◆ **Task statement**: Each line containing the string "will" should be copied out of the entries.

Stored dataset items
+-------+
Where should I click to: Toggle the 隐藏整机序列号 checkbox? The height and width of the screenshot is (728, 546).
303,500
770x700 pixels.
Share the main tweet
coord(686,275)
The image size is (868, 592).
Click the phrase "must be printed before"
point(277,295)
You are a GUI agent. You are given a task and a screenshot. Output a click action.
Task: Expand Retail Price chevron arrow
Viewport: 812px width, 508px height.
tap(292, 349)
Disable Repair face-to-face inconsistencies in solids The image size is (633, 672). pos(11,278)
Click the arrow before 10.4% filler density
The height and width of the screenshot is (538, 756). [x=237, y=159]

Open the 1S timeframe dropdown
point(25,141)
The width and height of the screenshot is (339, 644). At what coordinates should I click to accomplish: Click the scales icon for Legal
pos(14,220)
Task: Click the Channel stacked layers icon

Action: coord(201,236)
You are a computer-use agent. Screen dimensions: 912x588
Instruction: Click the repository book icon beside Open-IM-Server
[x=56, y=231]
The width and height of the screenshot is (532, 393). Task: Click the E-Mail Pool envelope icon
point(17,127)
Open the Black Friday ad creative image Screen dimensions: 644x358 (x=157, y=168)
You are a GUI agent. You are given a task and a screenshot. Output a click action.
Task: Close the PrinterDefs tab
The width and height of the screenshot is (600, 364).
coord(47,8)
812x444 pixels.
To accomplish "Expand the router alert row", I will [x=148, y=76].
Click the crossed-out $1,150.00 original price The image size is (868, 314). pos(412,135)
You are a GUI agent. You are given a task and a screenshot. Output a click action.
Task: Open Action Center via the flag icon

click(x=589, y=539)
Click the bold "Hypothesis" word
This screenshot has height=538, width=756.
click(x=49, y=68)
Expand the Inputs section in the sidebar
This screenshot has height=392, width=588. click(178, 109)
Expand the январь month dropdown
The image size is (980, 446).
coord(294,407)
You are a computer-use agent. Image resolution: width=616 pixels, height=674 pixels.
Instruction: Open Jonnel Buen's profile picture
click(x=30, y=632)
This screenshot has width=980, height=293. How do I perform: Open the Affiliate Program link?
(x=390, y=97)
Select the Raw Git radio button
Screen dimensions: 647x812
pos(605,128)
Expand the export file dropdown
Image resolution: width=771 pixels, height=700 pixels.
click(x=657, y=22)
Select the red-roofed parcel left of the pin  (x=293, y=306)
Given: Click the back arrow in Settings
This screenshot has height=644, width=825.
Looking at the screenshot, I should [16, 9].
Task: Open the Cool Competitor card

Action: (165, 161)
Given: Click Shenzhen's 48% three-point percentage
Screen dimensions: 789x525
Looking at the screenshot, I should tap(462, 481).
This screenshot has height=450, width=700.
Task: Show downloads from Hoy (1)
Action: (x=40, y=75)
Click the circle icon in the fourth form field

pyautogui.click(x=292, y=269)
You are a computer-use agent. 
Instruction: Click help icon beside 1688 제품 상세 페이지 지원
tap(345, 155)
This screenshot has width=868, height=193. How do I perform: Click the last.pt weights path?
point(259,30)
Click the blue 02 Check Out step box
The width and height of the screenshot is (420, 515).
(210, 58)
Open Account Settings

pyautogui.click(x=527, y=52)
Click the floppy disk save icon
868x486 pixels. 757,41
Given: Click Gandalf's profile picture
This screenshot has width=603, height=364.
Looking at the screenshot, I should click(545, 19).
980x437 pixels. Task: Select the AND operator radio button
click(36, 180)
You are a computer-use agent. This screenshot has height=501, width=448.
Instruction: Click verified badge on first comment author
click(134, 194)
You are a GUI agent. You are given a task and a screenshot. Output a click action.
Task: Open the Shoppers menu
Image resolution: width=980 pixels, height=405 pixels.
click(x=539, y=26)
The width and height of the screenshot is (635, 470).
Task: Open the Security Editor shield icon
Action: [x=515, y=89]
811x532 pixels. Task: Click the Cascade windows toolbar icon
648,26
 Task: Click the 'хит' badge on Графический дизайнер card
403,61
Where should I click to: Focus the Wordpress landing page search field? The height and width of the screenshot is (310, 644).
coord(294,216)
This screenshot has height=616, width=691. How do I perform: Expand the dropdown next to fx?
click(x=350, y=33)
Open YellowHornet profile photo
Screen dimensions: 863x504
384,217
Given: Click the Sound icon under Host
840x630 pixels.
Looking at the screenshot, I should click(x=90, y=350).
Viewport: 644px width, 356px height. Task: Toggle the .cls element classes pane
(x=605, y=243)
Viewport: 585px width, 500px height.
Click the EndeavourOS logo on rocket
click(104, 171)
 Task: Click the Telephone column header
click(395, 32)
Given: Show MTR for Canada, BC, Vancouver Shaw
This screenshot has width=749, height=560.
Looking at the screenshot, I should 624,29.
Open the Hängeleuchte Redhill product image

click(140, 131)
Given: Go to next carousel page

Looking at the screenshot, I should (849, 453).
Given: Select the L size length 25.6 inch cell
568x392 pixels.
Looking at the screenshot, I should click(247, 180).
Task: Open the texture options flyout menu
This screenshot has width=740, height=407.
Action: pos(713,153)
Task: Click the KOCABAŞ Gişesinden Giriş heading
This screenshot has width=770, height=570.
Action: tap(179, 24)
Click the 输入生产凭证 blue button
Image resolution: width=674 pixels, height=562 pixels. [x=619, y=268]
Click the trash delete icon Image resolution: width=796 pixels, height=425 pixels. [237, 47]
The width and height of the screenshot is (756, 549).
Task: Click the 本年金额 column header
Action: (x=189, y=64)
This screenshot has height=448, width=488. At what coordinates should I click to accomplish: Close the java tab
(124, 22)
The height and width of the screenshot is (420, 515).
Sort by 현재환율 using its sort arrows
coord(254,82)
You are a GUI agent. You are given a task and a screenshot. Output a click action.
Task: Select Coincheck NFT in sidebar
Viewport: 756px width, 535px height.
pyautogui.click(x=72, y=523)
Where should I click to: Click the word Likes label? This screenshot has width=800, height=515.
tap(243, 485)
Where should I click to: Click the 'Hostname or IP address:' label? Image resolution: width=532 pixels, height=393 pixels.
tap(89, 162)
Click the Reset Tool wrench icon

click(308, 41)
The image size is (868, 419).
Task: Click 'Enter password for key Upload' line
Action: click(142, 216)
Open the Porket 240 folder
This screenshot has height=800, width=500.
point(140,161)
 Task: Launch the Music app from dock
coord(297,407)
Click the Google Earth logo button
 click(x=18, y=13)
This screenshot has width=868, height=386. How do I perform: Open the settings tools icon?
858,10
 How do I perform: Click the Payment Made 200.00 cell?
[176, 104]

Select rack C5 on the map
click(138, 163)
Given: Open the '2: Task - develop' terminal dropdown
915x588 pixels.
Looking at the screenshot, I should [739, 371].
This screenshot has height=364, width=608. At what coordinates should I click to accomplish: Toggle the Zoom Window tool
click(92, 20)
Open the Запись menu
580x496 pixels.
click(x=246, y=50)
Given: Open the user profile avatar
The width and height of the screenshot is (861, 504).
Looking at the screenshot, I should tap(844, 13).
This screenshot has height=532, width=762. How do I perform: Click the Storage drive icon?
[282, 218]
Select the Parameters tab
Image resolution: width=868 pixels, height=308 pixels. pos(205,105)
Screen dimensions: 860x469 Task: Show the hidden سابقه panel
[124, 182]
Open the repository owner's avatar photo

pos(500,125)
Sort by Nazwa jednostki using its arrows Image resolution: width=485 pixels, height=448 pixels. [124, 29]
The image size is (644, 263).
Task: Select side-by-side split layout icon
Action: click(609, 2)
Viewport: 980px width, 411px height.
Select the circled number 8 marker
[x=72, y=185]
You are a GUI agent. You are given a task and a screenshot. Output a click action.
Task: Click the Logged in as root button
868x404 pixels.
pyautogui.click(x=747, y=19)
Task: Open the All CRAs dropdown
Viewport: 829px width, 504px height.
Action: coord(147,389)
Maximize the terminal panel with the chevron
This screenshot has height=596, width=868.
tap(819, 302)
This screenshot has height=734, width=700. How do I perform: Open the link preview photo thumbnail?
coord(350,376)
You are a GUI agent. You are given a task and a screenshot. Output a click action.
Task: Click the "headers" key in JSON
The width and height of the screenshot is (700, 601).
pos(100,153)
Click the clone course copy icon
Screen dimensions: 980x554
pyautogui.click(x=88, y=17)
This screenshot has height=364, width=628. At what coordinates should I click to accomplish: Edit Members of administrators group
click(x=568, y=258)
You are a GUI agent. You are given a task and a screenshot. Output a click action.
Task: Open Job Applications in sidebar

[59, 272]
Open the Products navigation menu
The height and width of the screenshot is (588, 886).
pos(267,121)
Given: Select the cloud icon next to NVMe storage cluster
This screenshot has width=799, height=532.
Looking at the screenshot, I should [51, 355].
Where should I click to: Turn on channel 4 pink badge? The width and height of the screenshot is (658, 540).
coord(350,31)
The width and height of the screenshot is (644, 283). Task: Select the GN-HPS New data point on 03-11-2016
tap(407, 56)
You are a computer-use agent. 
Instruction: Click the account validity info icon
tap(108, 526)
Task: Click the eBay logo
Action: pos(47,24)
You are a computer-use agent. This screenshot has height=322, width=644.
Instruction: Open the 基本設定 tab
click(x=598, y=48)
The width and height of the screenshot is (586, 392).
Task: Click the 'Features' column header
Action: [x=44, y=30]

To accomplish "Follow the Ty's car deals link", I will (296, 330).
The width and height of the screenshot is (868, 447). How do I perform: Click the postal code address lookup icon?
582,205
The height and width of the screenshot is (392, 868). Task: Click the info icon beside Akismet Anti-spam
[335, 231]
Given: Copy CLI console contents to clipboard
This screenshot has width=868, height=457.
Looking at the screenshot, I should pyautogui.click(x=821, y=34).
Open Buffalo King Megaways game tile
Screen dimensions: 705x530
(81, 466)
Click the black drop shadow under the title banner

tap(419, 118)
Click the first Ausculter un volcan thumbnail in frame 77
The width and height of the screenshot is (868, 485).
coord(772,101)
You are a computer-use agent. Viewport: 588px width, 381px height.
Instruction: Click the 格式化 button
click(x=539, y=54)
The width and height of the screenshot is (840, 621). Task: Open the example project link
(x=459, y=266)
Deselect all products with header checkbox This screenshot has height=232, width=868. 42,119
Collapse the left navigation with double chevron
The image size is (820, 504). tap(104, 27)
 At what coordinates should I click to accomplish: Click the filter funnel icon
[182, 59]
+-------+
◆ **Task answer**:
To accomplish "Expand the router alert row", I will [x=148, y=76].
To accomplish "Follow the Ty's car deals link", I will (296, 330).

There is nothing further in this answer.